§ **GOAL**
Add 118 to every coordinate in the answers of the records from the line containing "Check the Maratti" down to the line containing "(x=715, y=214)", both lines included. Write out every line in that range again, keeping all other text unchanged.

§ **RECORDS SHOWN**
____

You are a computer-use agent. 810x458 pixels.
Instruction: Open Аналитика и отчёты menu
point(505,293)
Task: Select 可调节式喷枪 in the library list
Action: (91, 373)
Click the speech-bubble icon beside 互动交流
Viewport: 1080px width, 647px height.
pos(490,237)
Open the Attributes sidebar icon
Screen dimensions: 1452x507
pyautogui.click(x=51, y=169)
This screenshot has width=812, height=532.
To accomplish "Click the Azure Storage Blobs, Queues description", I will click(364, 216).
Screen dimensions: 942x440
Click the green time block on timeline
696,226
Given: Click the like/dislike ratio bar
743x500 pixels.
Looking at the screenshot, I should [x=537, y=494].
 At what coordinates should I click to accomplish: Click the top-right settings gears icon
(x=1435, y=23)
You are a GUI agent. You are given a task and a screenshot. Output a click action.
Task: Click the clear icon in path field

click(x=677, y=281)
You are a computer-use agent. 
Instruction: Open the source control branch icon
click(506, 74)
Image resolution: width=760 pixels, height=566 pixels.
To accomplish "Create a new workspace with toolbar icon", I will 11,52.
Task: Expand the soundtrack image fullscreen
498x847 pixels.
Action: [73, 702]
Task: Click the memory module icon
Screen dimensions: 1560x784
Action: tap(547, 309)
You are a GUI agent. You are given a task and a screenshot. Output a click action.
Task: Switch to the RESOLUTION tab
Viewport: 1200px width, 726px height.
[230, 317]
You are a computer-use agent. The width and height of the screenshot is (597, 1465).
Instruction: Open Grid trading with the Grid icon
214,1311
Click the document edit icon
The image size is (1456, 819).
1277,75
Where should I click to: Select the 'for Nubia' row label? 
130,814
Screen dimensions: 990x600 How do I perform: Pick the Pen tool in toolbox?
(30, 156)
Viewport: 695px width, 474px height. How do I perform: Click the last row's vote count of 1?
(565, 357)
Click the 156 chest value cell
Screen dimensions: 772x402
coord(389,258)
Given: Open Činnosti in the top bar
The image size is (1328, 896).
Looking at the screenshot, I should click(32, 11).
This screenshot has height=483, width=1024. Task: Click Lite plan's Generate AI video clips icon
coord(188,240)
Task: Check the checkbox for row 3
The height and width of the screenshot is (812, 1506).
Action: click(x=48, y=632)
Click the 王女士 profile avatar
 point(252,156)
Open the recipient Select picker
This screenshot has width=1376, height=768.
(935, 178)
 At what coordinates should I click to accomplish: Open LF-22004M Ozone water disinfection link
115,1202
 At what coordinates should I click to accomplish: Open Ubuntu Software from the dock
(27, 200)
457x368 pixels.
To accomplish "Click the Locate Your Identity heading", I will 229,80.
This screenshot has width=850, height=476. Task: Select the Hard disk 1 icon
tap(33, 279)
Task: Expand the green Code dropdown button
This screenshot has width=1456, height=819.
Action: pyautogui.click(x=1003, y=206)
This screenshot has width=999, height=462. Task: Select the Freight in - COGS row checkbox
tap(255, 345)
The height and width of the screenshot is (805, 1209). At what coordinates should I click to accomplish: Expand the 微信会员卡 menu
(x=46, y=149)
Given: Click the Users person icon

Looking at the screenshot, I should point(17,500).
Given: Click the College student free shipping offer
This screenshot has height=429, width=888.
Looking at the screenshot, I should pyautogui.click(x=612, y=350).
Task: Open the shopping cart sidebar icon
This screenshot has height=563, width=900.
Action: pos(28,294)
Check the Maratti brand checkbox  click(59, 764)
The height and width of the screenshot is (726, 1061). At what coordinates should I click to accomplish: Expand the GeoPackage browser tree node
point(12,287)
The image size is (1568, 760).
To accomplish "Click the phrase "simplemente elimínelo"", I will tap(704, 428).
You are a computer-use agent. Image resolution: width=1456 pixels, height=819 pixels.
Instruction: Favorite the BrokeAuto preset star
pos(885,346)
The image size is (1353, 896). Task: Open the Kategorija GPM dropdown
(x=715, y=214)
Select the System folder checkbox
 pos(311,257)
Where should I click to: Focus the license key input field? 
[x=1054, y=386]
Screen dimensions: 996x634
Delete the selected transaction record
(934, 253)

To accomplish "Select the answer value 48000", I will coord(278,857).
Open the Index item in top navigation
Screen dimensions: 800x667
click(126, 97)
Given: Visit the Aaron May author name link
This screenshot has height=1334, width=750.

____

§ **COMPLETED EXERCISE**
Check the Maratti brand checkbox  click(177, 882)
The height and width of the screenshot is (726, 1061). At what coordinates should I click to accomplish: Expand the GeoPackage browser tree node
point(130,405)
The image size is (1568, 760).
To accomplish "Click the phrase "simplemente elimínelo"", I will tap(822, 546).
You are a computer-use agent. Image resolution: width=1456 pixels, height=819 pixels.
Instruction: Favorite the BrokeAuto preset star
pos(1003,464)
The image size is (1353, 896). Task: Open the Kategorija GPM dropdown
(x=833, y=332)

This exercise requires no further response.